Why have millions of U.S. manufacturing jobs been lost in recent years? Is the cause outsourcing by U.S. companies? Competition from foreign sources, accompanied by currency manipulation? Or productivity improvements?
Politicians like to point to foreign competition and outsourcing. Lean advocates focus more on productivity gains, noting that actual manufacturing output has not declined in the same way as the number of jobs. Further, we note that much of the growth of manufacturing overseas is to produce goods for those local markets, not to replace goods manufactured in the U.S.
But that doesn’t mean foreign manufacturing has NO impact. And a new report from the Economic Policy Institute argues that China is a big source of problems for the U.S.
The report, which studies jobs in the U.S. in relation to exports and imports from 2001 to 2007, states:
The growing U.S. trade deficit with China has displaced huge numbers of jobs in the United States and has been a prime contributor to the crisis in manufacturing employment over the past six years. Moreover, the United States is piling up foreign debt, losing export capacity, and facing a more fragile macroeconomic environment…
Between 2001 and 2007 2.3 million jobs were lost or displaced, including 366,000 in 2007 alone…
Because U.S. exports to China are much more commodity intensive (i.e., comprising products such as grains, steel scrap, and paper scrap) than Chinese imports (99% of which are manufactured products), average wages earned in jobs producing U.S. exports to China paid 4.4% less than the jobs displaced by imports from China. More than one-fourth of U.S. exports to China on a value basis were commodities…
Rapidly growing imports of computers and electronic parts accounted for almost half of the $178 billion increase in the U.S. trade deficit with China between 2001 and 2007. The $68 billion deficit in advanced technology products with China in 2007 was responsible for more than 25% of the total U.S.-China trade deficit. The growth of this deficit eliminated 561,000 U.S. jobs in computer and electronic products in this period. Other hard-hit industrial sectors include apparel and accessories (153,000 jobs), miscellaneous manufactured goods (134,000), and fabricated metal products (102,000); several service sectors were also hard hit by indirect job losses, including administrative support services (139,000) and professional, scientific, and technical services (128,000).
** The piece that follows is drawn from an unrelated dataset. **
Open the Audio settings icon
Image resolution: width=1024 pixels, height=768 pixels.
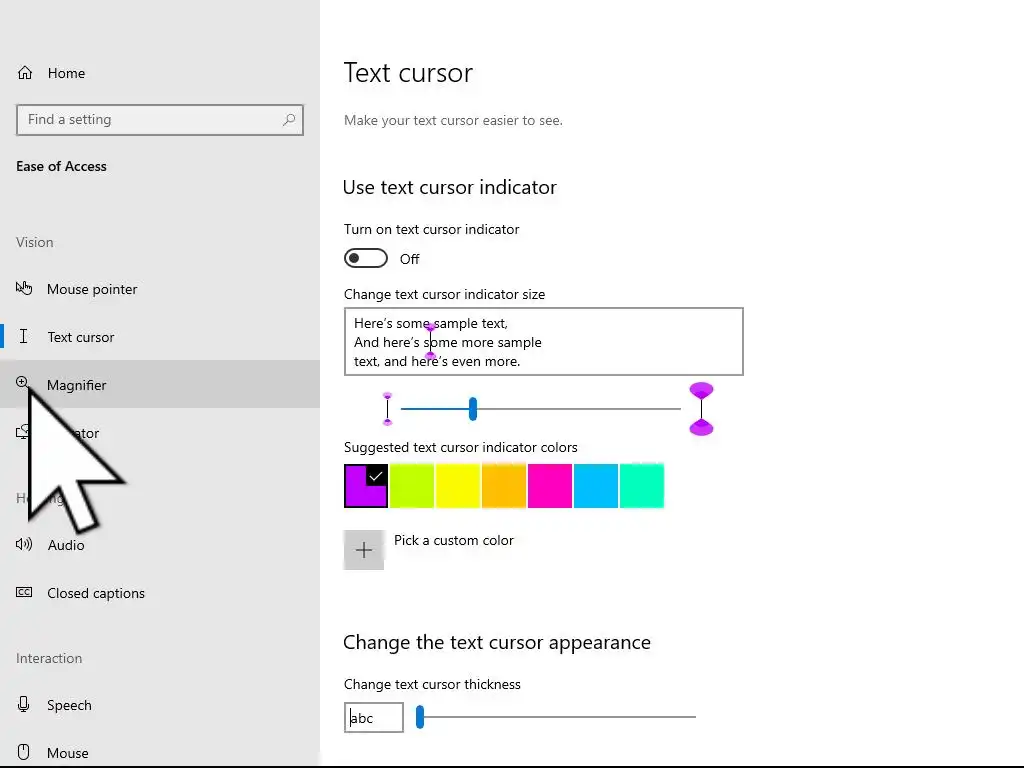click(x=24, y=545)
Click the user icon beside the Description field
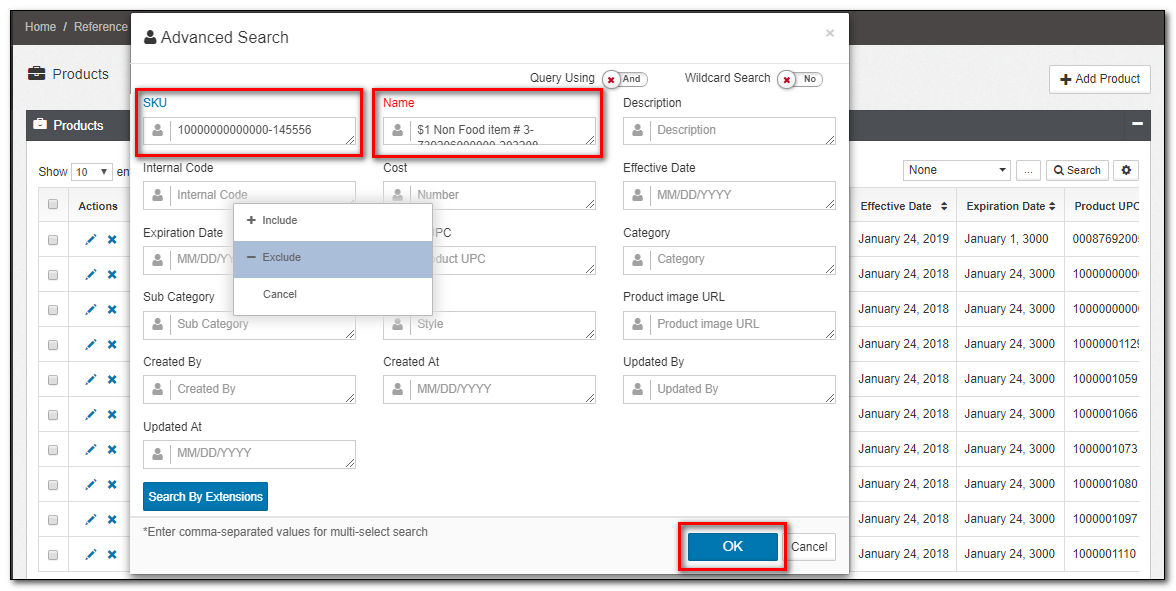 [x=638, y=130]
The report also focuses on the issue of currency manipulation:
A major cause of the rapidly growing U.S. trade deficit with China is currency manipulation. China has tightly pegged its currency to the dollar at a rate that encourages a large bilateral surplus with the United States. Maintaining this peg required the purchase of about $460 billion in U.S. treasury bills and other securities in 2007 alone.2 This intervention makes the yuan artificially cheap and provides an effective subsidy on Chinese exports…
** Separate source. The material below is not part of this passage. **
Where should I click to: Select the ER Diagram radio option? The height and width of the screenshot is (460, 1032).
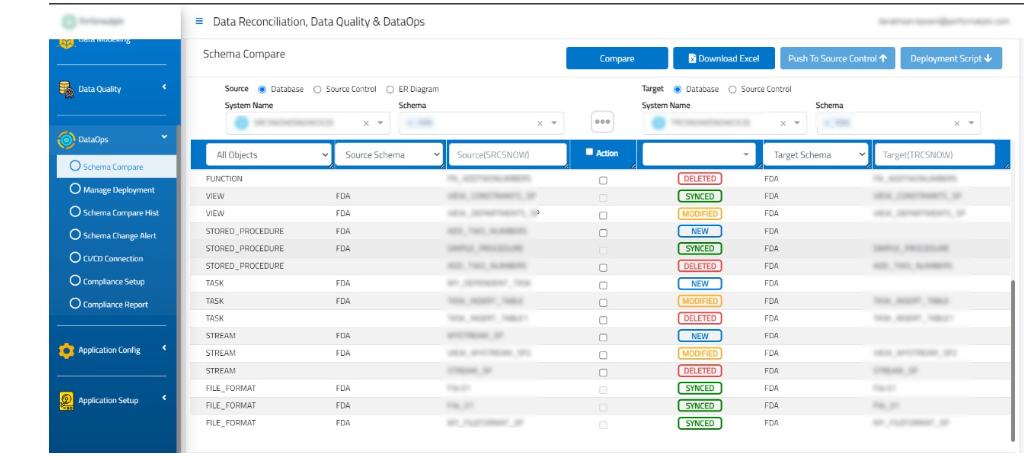point(390,89)
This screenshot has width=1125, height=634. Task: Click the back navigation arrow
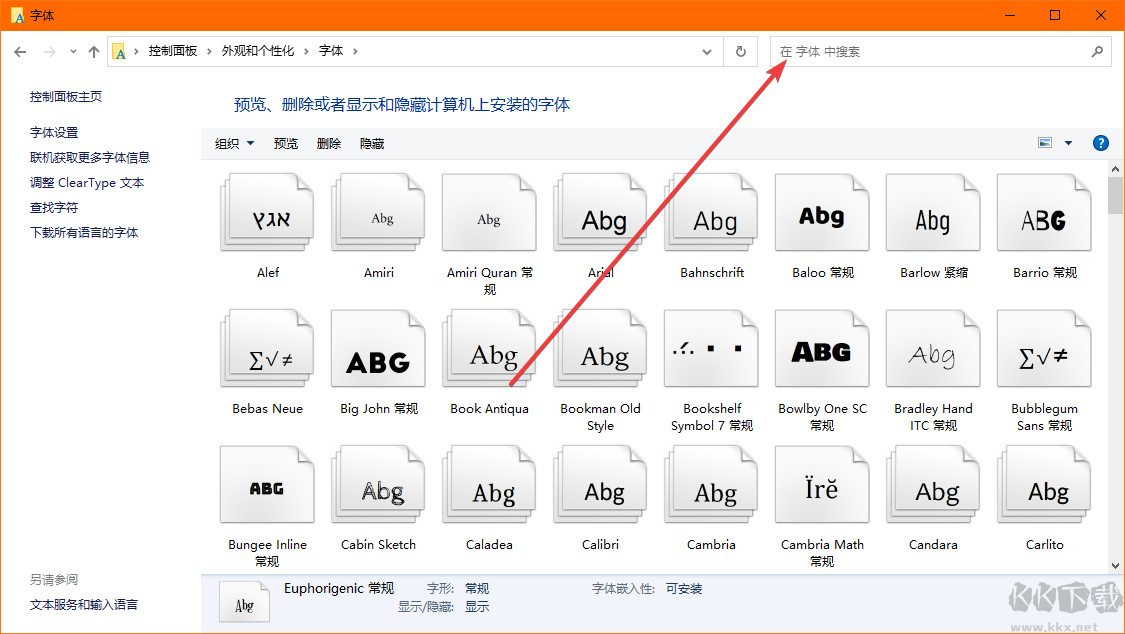(19, 51)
While the overall U.S. trade deficit improved significantly in 2007, largely as a result of the 30% decline of the dollar against major currencies since 2002 (including a 44% fall against the euro), the U.S. deficit with China increased $26.6 billion, in large part because China allowed the dollar to fall only 12% against the yuan between 2002 and 2007.
I’m sure currency manipulation is a real issue. But there are still some U.S. manufacturers who compete successfully on a global scale because they embrace a lean strategy.
Do you believe China is a cause of U.S. job losses? Is a lean approach enough to deal with the forces shaping global markets? What is your experience?